Writing: 4.5/5 Plot: 4/5 Characters: 5/5
This is the story of Carlisle — the ballet-obsessed daughter of dancers whose perfectly tuned body is too tall (at 6’1”) for most companies. The story follows her life from a ten-year old finally reunited with her father and his new (male) partner, both at the absolute center of the dance world, to her pursuit of performance, to the eventual shift in focus of the creative urges towards classical ballet choreography (a field not only dominated by men but with no women whatsoever). We alternate between two time lines — the present day where she learns that her long-estranged father is dying; and the time 19 years past wherein the estrangement began.
The tone is intimate — we are privy to all of Carlisle’s thoughts and confusions — the good, the bad, and the ugly. This is a book of real depth, with a comprehensive view of Carlisle’s rich and complex inner life and a profound and meticulous description of the passions, drive, and motivations of both a dancer and a creator of dances. A rarity. I happen to love ballet but even if you don’t, I think you will love this story of artistic striving. Rather than just a peek, I felt as though I lived within the soul of the artist as I read this book.

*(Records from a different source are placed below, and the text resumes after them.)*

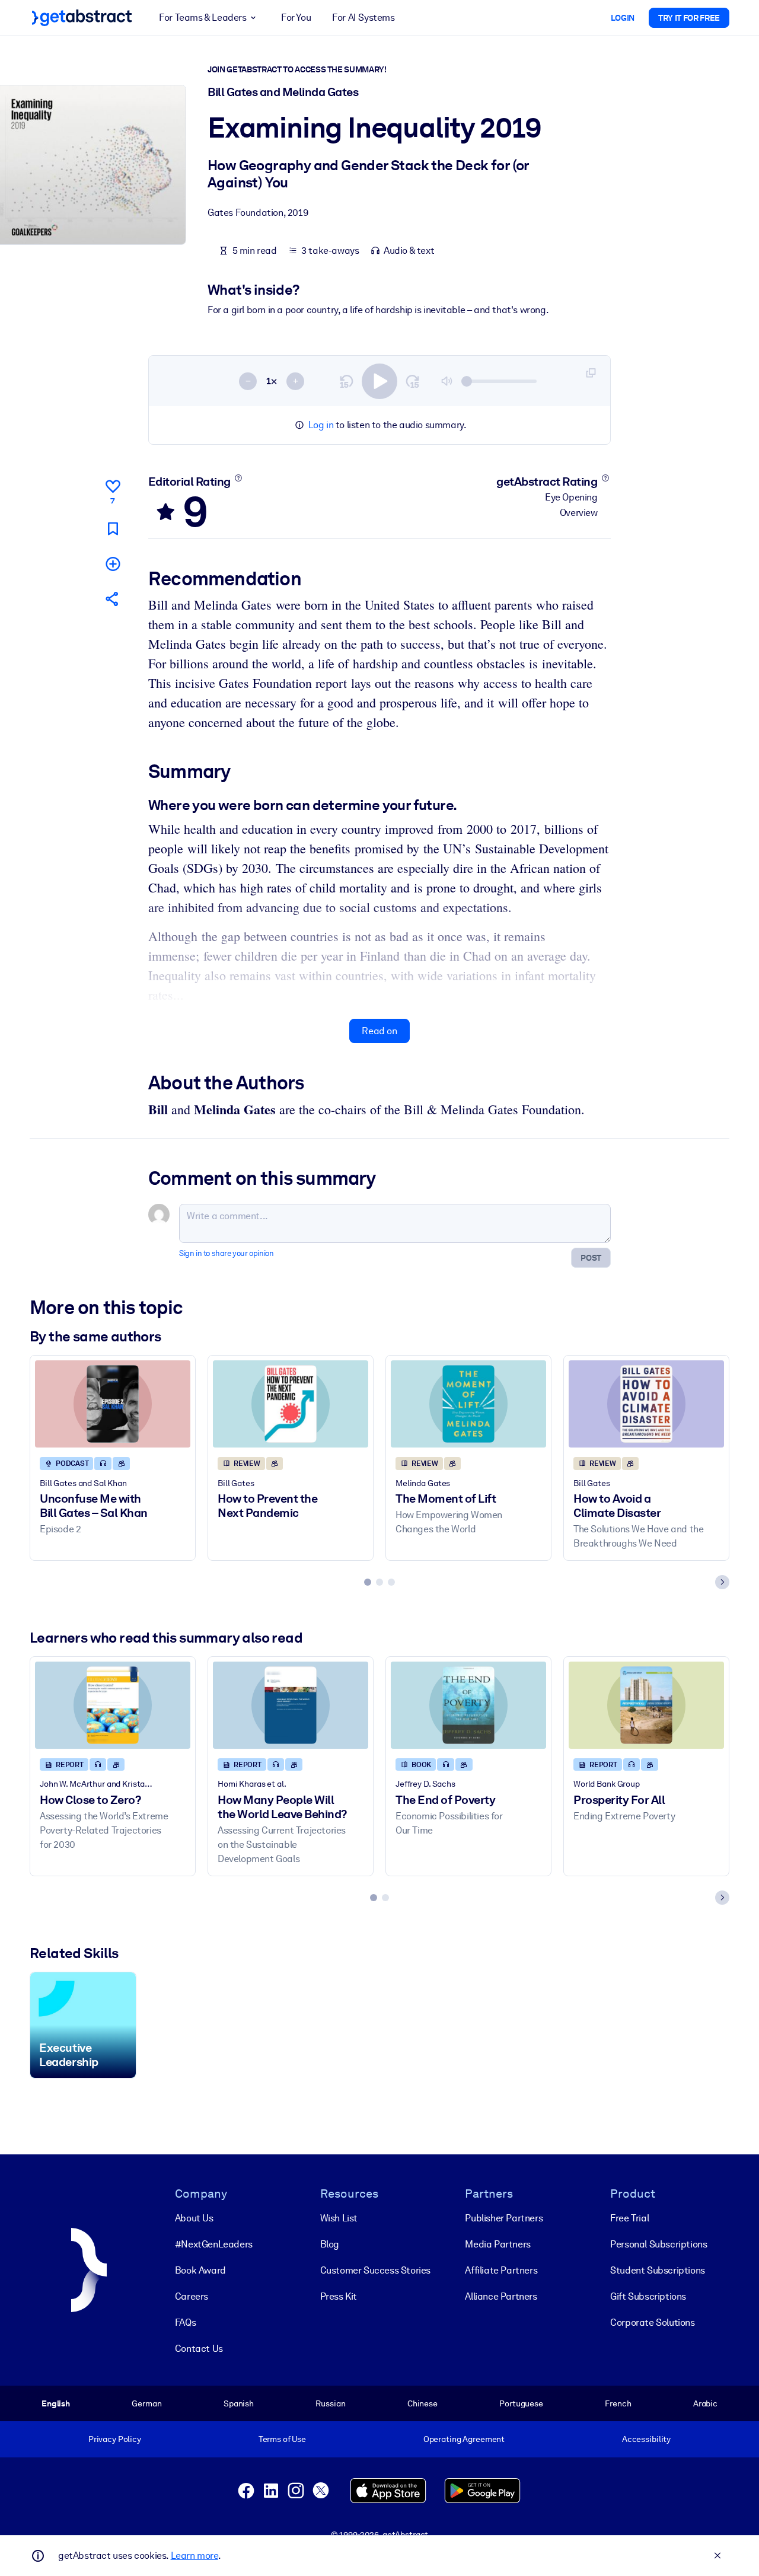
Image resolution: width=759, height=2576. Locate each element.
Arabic (705, 2403)
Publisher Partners (504, 2218)
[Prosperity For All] (646, 1705)
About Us (194, 2218)
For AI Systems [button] (363, 17)
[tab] (367, 1582)
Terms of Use (282, 2439)
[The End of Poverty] (468, 1705)
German (146, 2403)
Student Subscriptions (657, 2270)
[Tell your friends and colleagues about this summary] (113, 598)
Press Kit (338, 2296)
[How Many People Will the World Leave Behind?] (290, 1705)
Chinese (422, 2403)
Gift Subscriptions (648, 2296)
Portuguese (521, 2403)
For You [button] (296, 17)
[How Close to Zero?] (112, 1705)
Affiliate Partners (501, 2270)
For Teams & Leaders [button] (202, 17)
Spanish (239, 2403)
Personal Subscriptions (658, 2244)
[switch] (379, 381)
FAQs (185, 2322)
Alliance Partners (501, 2296)
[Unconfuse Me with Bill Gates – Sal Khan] (112, 1404)
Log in (321, 425)
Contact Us (199, 2348)
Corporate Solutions (652, 2322)
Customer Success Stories (375, 2270)
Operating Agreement (464, 2439)
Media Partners (497, 2244)
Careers (191, 2296)
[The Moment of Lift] (468, 1404)
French (618, 2403)
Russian (330, 2403)
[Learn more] (238, 478)
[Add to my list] (113, 563)
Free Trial (629, 2218)
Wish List (339, 2218)
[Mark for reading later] (113, 528)
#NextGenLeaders (214, 2244)
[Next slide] (722, 1582)
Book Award (200, 2270)
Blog (329, 2244)
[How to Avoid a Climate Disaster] (646, 1404)
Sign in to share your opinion (226, 1253)
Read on (379, 1031)
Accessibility (646, 2439)
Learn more (194, 2555)
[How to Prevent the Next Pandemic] (290, 1404)
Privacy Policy (114, 2439)
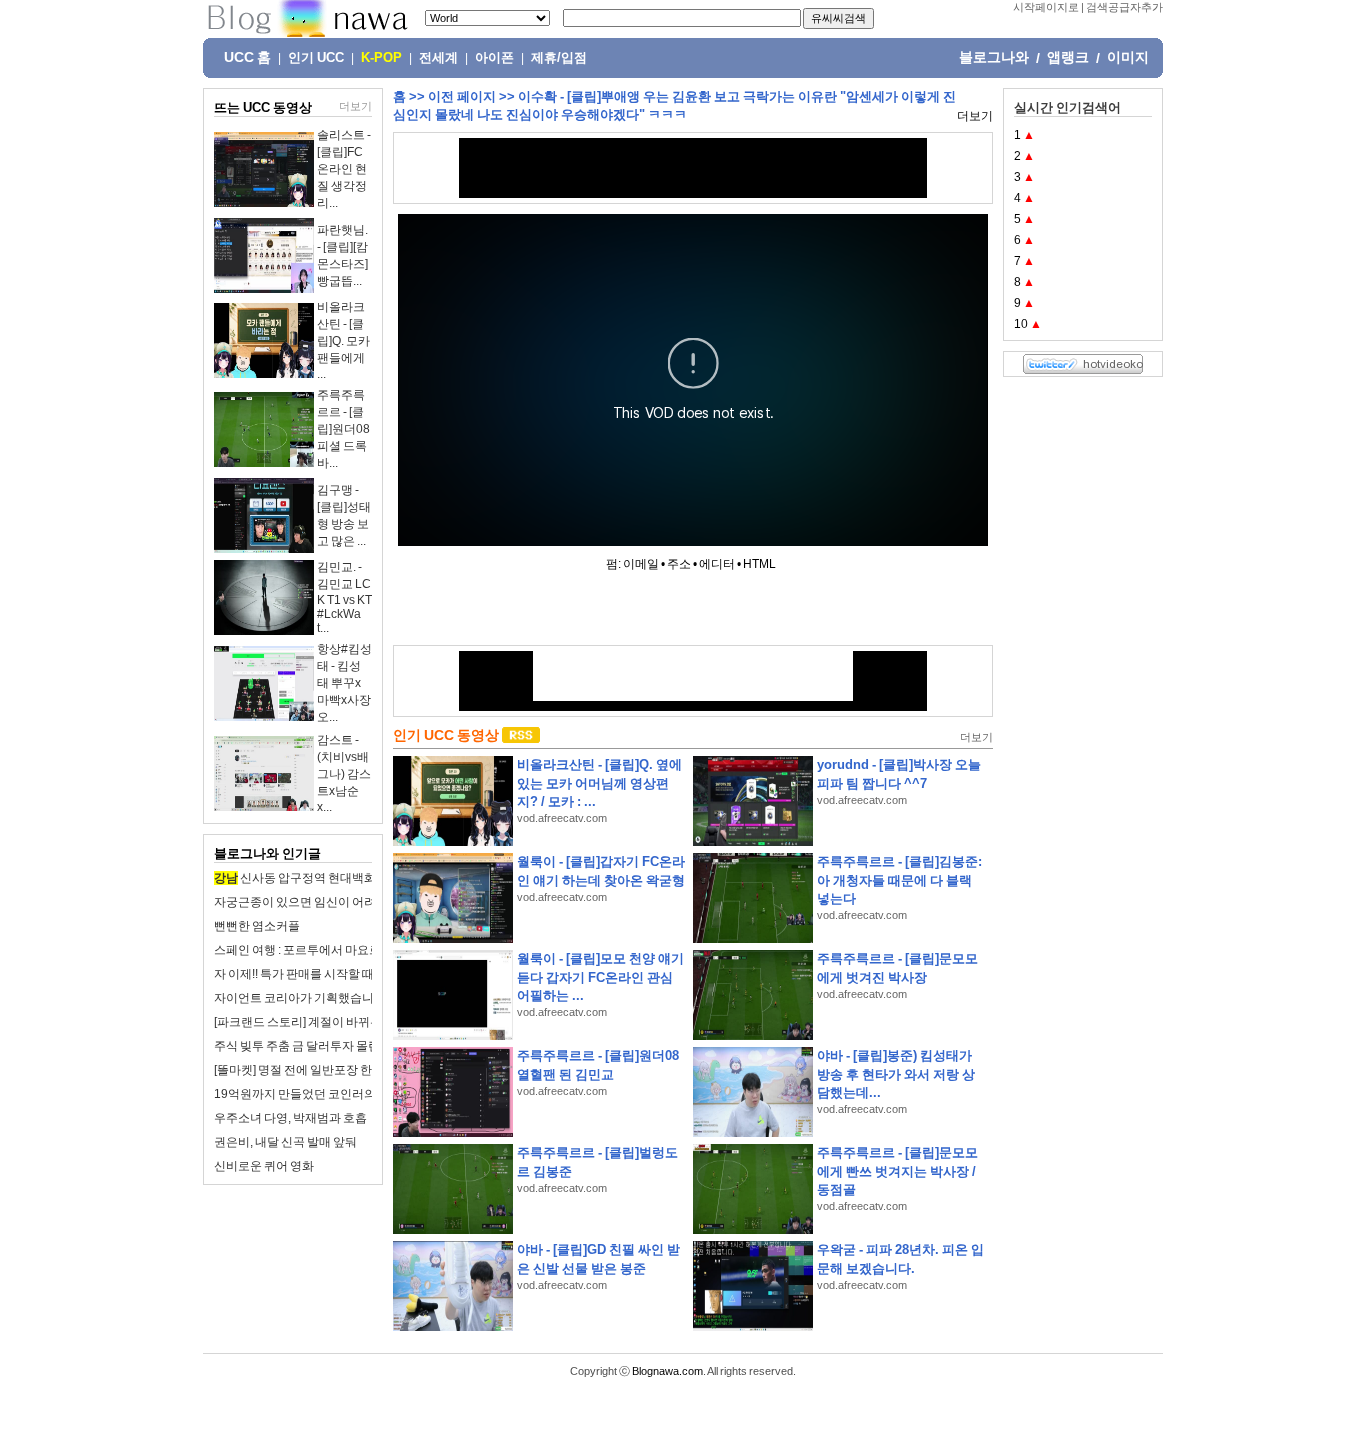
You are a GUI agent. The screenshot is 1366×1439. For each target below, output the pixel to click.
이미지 (1128, 57)
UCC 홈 (247, 57)
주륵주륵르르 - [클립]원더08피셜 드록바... (343, 429)
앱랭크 (1068, 57)
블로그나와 (994, 57)
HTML (759, 564)
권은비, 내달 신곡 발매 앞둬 (285, 1142)
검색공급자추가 (1124, 7)
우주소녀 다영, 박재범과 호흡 (290, 1118)
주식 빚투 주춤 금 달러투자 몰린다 (303, 1046)
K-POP (381, 58)
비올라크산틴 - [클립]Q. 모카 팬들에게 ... (343, 340)
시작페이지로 (1046, 7)
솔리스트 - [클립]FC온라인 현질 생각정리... (344, 169)
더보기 (355, 106)
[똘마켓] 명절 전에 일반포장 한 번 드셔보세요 (331, 1070)
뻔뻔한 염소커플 (257, 926)
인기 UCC (316, 58)
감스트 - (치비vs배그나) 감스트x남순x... (344, 773)
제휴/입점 (559, 58)
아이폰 (494, 58)
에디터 (717, 564)
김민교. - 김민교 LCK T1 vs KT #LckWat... (344, 597)
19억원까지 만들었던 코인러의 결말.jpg (318, 1094)
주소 (679, 564)
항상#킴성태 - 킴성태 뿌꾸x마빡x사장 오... (344, 683)
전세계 (438, 58)
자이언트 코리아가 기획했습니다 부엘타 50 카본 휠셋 (353, 998)
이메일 (641, 564)
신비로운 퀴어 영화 (264, 1166)
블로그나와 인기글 (267, 853)
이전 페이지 (462, 96)
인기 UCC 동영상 (446, 735)
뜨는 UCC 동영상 (263, 107)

Beautiful characters and a real view into a life that is certainly very different than my own. For the balletically minded, I loved the (accurate) references to Mr. B (Balanchine) and the peek into the world of New York City ballet.
The book is filled with beautifully written and insightful phrases — here are a few:
“ ‘What if you weren’t always so hard on yourself?’ a boyfriend once asked me. I agreed my being self-critical had not made me a better person, which was a clever way of being hard on myself about being hard on myself.”
“…Isabel lives for her art, and as far as she’s concerned, what makes an artist is what makes a woman: suffering, devotion, endurance. It’s more fun than it sounds. It’s safer than it sounds. Her world has rules and codes and structure. It has rewards. There are costumes and flowers. There’s a god, George Balanchine, who loves them all and gives them miraculous ballets to dance.”
“Emotions have a way of collecting and hardening inside us, like neglected grease. We are all smoking stoves.”
“Balanchine famously said there are no mothers-in-law in ballet. Meaning, it’s not an art form suited for portraying complicated family relationships, or psychological subtleties. It’s a place to get away from them, into a purer realm.”
“It’s not hard to feel you’re a good person if you ignore any semblance of an inner life.”
“In the classical repertoire, there’s a motif of large groups of women, often dressed in white, but they represent a kind of moral authority, beautiful or terrible, but not personal. You see the friendship between women only in the rehearsal room or the wings, when women are chatting or laughing or checking in with each other, released from the obligation of being divine representatives.”
“The body, which doesn’t understand time, remembers movement. Once class starts, my body falls into positions like batter filling a pan.”
Thank you to Doubleday Books and NetGalley for providing an advance copy of this book in exchange for my honest review. The book will be published on November 15th, 2023.